ACTIVITY: Nothing but the line holding "GJ (569, 556)" and the lines after it, through the end of the records, should be set down, each exactly as it is.
(Beginning of MATERIAL TO PROCESS)
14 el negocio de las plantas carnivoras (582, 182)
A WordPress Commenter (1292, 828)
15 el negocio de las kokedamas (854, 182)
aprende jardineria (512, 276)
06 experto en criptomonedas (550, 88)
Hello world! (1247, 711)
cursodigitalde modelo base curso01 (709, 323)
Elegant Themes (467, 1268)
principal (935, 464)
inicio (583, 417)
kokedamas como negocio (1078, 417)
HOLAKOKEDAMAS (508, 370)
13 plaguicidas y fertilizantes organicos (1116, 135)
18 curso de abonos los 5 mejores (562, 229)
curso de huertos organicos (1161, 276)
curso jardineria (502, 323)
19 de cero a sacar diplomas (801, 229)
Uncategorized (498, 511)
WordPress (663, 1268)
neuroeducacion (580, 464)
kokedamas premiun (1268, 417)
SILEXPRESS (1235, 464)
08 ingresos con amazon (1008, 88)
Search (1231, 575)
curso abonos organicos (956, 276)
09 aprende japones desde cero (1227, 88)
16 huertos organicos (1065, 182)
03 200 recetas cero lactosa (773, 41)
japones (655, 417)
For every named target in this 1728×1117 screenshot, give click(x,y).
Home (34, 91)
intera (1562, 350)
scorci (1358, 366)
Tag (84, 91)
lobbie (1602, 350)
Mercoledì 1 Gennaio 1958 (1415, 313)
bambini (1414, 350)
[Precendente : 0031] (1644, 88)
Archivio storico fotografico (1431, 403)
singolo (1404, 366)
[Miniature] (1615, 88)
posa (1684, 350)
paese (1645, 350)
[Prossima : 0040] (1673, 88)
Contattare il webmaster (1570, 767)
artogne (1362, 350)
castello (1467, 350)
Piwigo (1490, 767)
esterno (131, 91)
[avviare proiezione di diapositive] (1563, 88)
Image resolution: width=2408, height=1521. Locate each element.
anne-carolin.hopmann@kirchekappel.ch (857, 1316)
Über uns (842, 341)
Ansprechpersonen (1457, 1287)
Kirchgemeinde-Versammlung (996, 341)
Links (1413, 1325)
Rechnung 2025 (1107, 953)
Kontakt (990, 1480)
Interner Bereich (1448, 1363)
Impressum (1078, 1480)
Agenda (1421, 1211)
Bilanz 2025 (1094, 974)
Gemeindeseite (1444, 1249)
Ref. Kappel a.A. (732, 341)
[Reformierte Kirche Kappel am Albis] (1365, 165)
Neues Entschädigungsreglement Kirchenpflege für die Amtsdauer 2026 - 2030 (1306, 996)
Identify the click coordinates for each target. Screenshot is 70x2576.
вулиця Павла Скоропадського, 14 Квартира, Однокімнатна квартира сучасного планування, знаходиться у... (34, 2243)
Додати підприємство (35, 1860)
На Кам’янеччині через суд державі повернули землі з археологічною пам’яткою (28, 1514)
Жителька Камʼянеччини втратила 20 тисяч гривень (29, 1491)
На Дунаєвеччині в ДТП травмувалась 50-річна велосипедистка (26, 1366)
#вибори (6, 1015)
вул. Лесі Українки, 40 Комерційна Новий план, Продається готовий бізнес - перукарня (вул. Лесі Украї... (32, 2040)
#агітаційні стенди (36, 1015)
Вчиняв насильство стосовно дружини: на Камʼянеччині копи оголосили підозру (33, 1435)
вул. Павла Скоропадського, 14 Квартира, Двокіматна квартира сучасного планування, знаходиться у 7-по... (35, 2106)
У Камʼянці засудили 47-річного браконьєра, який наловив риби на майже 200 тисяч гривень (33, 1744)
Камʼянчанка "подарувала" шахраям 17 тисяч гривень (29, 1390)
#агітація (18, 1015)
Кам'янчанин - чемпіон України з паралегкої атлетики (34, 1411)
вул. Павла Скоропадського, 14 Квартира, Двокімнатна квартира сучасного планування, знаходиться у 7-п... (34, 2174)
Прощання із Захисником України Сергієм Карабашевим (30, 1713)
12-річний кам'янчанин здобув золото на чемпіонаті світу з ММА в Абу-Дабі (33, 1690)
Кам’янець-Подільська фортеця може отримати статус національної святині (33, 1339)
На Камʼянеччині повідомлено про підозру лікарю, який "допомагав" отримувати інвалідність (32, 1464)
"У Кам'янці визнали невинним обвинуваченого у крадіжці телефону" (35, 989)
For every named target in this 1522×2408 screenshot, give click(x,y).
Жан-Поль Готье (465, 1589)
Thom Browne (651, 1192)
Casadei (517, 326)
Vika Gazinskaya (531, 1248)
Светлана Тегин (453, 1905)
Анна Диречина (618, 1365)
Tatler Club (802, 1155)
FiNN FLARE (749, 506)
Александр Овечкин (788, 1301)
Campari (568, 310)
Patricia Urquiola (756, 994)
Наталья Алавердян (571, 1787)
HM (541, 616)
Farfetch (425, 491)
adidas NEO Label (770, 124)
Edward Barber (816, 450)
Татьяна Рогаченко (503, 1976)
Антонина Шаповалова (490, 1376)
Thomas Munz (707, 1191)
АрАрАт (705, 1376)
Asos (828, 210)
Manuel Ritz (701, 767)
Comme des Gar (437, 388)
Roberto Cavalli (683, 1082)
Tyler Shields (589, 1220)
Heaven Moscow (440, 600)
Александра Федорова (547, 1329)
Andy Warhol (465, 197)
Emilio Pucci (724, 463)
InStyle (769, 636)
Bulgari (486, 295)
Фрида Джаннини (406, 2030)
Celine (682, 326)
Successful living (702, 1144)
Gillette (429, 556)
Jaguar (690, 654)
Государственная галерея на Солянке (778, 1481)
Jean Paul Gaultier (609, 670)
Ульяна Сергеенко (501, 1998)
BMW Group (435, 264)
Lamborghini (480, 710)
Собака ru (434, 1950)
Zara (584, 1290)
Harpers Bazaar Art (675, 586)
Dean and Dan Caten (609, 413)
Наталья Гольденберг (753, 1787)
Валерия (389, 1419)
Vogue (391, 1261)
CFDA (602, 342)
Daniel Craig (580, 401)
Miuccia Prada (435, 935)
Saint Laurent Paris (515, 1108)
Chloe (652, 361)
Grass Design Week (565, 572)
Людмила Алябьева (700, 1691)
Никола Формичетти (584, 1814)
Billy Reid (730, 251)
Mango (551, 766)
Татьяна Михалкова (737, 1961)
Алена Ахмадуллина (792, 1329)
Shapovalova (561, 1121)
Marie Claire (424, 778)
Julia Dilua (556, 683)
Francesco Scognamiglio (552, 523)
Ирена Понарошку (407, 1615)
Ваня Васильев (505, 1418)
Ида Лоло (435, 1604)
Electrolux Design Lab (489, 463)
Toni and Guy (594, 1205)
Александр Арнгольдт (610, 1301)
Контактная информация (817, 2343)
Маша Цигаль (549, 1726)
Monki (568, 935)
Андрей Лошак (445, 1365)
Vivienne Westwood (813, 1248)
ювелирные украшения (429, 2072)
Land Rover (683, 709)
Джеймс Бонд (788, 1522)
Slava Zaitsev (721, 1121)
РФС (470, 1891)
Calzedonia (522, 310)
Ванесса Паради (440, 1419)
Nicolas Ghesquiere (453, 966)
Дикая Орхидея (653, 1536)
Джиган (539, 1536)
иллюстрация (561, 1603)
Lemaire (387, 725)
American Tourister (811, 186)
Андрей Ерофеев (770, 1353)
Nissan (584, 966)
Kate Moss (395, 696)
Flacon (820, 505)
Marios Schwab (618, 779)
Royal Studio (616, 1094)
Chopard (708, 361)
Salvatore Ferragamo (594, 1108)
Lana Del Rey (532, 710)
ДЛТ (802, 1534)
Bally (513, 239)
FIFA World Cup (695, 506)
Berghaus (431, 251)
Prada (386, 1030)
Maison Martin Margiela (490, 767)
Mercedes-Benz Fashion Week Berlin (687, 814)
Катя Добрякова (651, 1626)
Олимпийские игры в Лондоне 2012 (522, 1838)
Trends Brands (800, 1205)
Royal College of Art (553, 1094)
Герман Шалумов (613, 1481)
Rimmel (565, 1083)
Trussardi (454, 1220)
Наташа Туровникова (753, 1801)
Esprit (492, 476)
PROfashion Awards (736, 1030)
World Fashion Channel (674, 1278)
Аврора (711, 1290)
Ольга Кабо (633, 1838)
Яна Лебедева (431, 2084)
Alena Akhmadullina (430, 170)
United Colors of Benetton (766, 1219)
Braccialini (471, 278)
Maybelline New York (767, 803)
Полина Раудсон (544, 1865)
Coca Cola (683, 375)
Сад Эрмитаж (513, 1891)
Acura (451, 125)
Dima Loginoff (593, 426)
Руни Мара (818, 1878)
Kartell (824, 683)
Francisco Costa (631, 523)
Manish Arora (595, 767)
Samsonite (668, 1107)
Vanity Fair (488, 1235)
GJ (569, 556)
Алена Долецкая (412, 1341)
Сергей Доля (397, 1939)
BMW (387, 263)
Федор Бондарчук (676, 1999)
(End of MATERIAL TO PROCESS)
WRITTEN RESPONSE:
GJ (569, 556)
Алена Долецкая (412, 1341)
Сергей Доля (397, 1939)
BMW (387, 263)
Федор Бондарчук (676, 1999)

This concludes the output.